Adverse effects of overdosing
Adverse effects of high-dose supplements cannot be excluded. In some randomised trials in which very high doses of vitamin D were given annually (
12, 13) or monthly ( 14), this caused an increased occurrence of falls and/or fractures.
Hypercalcaemia caused by excessive doses of vitamin D gives rise to symptoms in a number of organ systems, and may in serious cases be life-threatening with effects such as dehydration, renal affection, electrolyte imbalance and risk of cardiac arrhythmia and coma. Overdoses of vitamin D are often caused by manufacturing and labelling errors, while the general rise in sales and prescribing of high doses add to the risk (
15, 16). In the summer of 2016, more than 100 children in Denmark were affected by hypercalcaemia caused by organic vitamin D drops that contained75 times more vitamin D than what was declared on the label ( 17).
What should we do?
There are indications that the potential health advantages of vitamin D supplements are restricted to those who suffer from vitamin D deficiency to begin with (
18). Examples of such groups include immigrants with backgrounds from Asia, Africa and the Middle East, who in all studies that we are aware of have had a very low vitamin D status at the group level, consistent with risk of rickets and osteomalacia. This has also been shown in other European countries ( 19). The use of vitamin D supplements in doses corresponding to the recommended daily intake (10–20 µg) is sufficient to increase vitamin D status. This dose gives a greater increase in blood levels when the baseline values are low. A broad and moderate addition of vitamin D to commonly used foods such as dairy products and fats will also contribute. Although the total contribution from such vitamin D fortification will be small, it will have a significant impact for those who have the lowest baseline intake.

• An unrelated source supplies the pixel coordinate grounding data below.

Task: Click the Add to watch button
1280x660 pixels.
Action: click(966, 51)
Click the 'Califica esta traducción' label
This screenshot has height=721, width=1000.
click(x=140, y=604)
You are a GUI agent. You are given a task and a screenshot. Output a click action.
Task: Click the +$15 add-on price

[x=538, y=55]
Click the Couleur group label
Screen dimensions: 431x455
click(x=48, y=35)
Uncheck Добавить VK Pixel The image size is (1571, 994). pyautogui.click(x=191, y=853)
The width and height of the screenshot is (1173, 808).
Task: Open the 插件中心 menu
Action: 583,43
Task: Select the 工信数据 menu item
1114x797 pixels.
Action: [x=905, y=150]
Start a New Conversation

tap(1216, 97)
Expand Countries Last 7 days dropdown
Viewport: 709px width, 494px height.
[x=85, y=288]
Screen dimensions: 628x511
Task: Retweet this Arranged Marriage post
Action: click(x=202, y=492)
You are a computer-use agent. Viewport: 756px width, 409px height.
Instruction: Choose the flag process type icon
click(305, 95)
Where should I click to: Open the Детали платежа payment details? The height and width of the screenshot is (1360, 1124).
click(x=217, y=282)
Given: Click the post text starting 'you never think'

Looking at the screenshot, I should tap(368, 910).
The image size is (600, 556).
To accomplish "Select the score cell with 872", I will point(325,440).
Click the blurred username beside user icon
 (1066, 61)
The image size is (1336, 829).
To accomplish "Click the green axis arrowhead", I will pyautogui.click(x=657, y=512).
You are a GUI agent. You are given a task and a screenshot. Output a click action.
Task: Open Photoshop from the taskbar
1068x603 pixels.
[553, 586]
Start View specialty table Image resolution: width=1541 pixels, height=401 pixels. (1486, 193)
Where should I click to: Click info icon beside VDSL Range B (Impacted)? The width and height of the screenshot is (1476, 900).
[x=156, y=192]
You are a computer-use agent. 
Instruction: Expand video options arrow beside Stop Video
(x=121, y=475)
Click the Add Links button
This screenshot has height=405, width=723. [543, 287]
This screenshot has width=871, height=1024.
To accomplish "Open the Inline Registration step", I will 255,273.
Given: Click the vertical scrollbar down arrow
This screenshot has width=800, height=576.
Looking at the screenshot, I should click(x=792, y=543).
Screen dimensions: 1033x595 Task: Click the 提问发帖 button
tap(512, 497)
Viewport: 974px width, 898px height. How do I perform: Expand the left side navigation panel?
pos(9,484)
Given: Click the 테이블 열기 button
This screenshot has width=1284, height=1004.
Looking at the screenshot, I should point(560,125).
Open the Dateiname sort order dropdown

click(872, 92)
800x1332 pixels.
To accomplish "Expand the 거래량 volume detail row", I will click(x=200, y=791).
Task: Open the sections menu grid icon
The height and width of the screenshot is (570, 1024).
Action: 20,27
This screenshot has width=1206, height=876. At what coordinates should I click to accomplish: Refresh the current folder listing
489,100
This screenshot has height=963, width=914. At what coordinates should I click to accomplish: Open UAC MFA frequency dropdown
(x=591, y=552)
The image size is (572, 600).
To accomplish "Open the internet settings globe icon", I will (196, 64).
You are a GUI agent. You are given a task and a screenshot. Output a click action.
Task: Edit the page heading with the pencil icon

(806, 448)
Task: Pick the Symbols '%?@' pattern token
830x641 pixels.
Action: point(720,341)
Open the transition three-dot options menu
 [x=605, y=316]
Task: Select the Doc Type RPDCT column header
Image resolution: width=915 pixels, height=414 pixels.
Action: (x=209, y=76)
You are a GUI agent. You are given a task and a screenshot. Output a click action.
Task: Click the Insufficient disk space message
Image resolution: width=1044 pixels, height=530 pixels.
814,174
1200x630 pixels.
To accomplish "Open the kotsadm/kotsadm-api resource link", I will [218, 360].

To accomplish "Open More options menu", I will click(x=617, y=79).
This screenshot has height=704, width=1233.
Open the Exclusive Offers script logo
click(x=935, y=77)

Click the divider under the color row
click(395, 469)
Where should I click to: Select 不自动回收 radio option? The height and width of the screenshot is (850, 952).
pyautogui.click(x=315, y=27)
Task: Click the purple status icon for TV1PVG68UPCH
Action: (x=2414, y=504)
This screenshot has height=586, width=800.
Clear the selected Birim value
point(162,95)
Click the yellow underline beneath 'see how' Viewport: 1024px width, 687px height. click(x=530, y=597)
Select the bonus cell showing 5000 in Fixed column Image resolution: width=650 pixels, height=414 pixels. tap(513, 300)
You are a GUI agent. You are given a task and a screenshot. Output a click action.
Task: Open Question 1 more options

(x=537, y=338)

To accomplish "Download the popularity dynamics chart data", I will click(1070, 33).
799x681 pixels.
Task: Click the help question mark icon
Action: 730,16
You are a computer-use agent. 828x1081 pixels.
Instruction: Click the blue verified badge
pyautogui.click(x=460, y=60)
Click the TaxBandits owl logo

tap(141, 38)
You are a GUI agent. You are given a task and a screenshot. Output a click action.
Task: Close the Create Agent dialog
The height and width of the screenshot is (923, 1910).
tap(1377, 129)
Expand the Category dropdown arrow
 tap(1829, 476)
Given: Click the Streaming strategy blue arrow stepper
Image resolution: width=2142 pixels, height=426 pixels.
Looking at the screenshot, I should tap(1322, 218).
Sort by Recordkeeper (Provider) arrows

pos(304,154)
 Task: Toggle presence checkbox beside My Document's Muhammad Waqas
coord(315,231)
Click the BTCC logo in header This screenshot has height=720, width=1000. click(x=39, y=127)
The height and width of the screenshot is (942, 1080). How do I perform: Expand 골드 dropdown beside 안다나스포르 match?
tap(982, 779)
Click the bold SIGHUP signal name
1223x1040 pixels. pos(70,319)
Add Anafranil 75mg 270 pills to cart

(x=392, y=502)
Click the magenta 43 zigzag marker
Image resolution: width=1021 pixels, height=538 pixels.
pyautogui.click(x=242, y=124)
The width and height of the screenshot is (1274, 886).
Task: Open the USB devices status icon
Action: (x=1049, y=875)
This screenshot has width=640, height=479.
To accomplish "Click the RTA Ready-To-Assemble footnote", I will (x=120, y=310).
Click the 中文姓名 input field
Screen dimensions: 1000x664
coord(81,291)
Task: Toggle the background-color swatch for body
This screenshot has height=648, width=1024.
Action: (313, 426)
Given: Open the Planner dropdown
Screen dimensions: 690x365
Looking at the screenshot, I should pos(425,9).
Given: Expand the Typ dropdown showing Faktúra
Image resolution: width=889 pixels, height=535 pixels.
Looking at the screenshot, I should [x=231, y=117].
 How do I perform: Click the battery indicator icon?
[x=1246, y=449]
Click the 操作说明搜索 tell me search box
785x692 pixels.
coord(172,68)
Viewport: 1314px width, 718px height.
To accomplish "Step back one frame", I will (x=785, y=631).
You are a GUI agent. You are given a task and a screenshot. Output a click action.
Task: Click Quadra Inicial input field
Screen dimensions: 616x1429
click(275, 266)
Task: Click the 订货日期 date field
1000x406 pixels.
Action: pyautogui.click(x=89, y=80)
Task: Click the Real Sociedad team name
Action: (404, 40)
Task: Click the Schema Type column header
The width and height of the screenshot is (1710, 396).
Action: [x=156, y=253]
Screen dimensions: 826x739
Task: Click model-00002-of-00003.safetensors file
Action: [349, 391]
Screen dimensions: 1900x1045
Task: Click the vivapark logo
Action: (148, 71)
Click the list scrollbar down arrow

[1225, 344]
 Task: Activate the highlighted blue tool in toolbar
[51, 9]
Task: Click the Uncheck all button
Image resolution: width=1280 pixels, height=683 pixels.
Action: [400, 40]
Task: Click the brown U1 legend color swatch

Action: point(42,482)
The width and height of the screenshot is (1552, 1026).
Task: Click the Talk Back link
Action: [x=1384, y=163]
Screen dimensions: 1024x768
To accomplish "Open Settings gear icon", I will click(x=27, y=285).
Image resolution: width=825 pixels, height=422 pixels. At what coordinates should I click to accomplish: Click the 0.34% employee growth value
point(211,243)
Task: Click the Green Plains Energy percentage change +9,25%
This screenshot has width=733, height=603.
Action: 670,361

Over time, there has also been a considerable increase in measurements of 25-hydroxyvitamin D in blood samples (
20). Mass screening for vitamin D is not required. We endorse the clinical recommendation from the Norwegian Association for Medical Biochemistry as part of the Norwegian Medical Association’s campaign Gjør kloke valg [ Choosing Wisely], which advises against requisitioning analyses of vitamin D in persons with no elevated risk of vitamin D deficiency ( 21).